The former often sport small screens at the back fastened to the headrests, which is never the case for the latter. To all those who now think: “The latter can only accommodate two people, while the former can accommodate six to seven”, we can only shout “Brilliant!”
The said stickers show drawings of young and infant people who know only two sexes, either smiling or with a pacifier – or both – in an unambitious manner. Among them is always a lettering that often consists of only one word, such as Cheyenne, Shanaia, Celine, Leroy, Alarich or Leon(which can be easily confused with the model of the same name from the Spanish company SEAT). This can be clarified by the addition of “on board”. The owners often delight in combining such ghastly drawings with the suffix.
You could question the sense and purpose of such daring exhibitionism. Since it is mounted outside and at the back, the message cannot be addressed to the people inside, because first of all, it can be assumed that the passengers in front already have the information and the passengers draped over the back seat are glued to the screens, as long as they are not complaining about one of the others at the back. We can therefore safely assume that the information is addressed to third parties outside the vehicle. But what is the purpose of the information?

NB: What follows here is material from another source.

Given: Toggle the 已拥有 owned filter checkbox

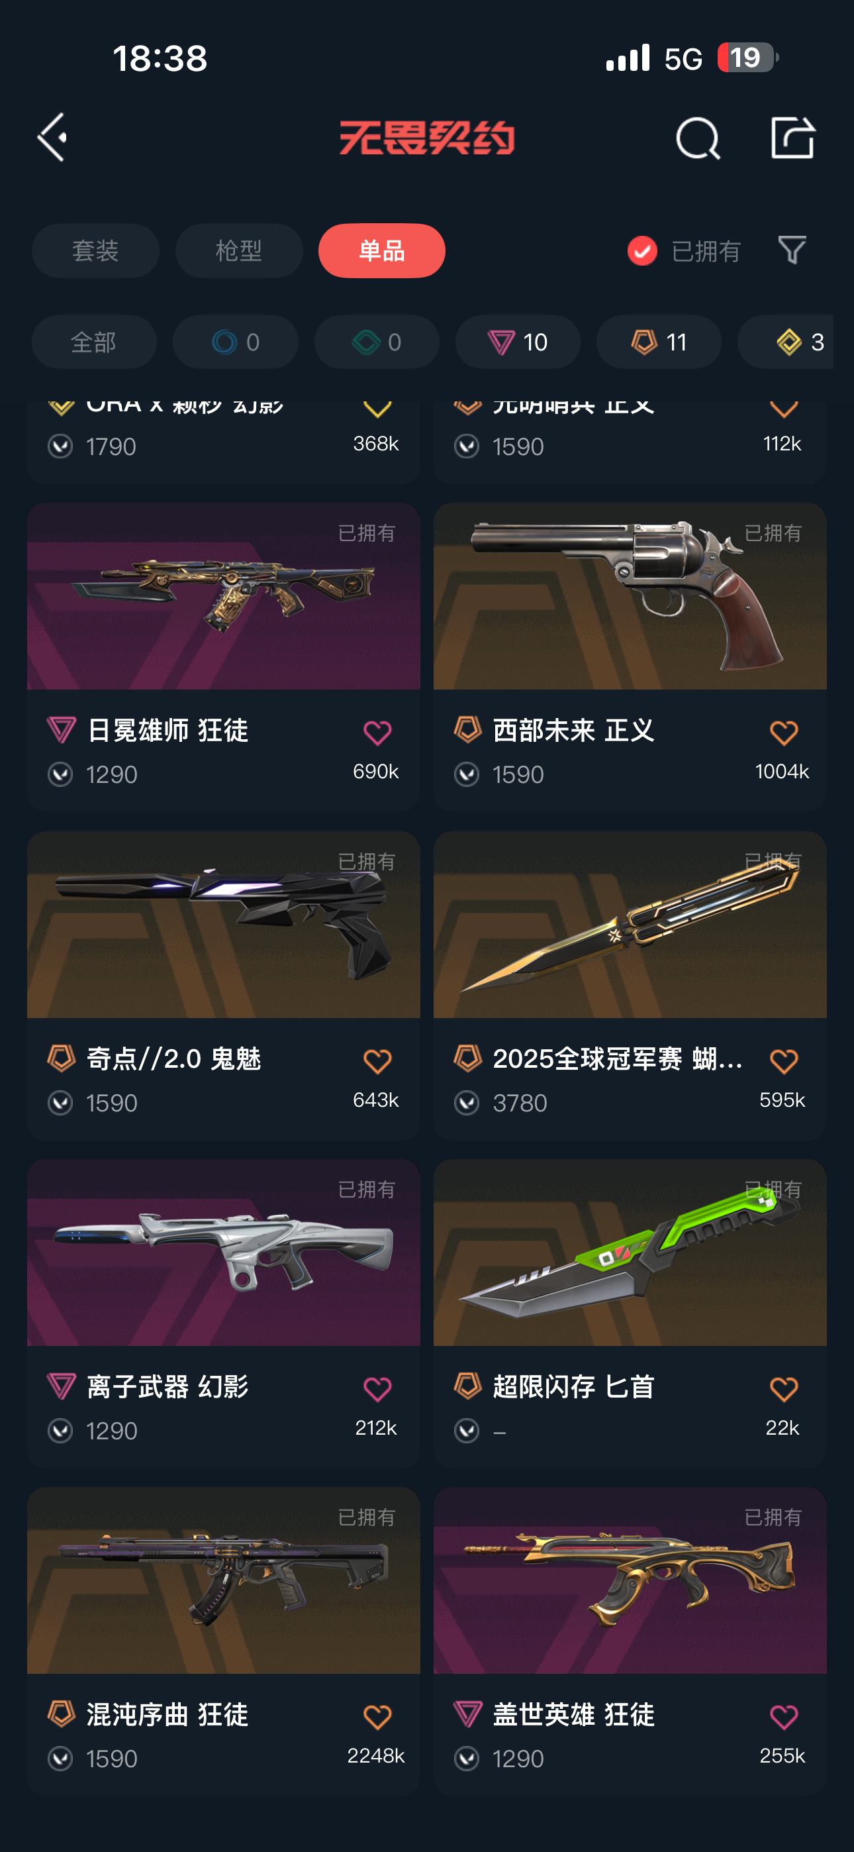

It seems rather unlikely that it is intended as a potentially simplified identification in case of an accident, since most names are subject to certain fads and therefore do not seem suitable for this purpose. In addition, the number of pictures does not always correspond to the number of persons in the rear, nor does the correct order (from left to right?) does not seem to be guaranteed. So why bother with a report that is not useful to the reporting person and leaves the recipient helpless?
Which inevitably brings us back to the topic of project management.
How little attention is paid to the subject of reporting! Whereas in earlier times (i.e. much earlier) it was possible to make a living by telling stories and sending mighty heralds to the countries to spread important news like tax increases, for example, reporting in our times is often treated as an unpopular and bureaucratic act. Methods such as “elevator pitch” or “story-telling” are en vogue, but why are these exciting approaches used so little? I maintain it’s especially because the reporters don’t give enough thought to what interests the addressees, and the formalized templates provided give little room for stories.
Imagine that the people in the front seats in the above-mentioned vehicles could use everyday objects as motifs instead of stupid children’s cartoons and would have more freedom in the choice of to the text (i.e. the template would not be so restrictive). We would all have much more fun at red traffic lights if you saw the name Jamie together with a crossed out light bulb. The combination of relevant hazard symbols and name would also be possible. The names could be replaced by other designations, which facilitate the recognition (curly, the blonde, the cross-eyed/hook-nosed one, scream (though not too good if unconscious) etc.). The persons in the vehicle would also benefit. Those in the back would get more attention and those in the front real and demonstrated compassion, maybe even lifelong friendships.
But this presupposes the will to deal with the interests of third parties – and the possibility to express this individually.
In this sense: Who actually reads my burble?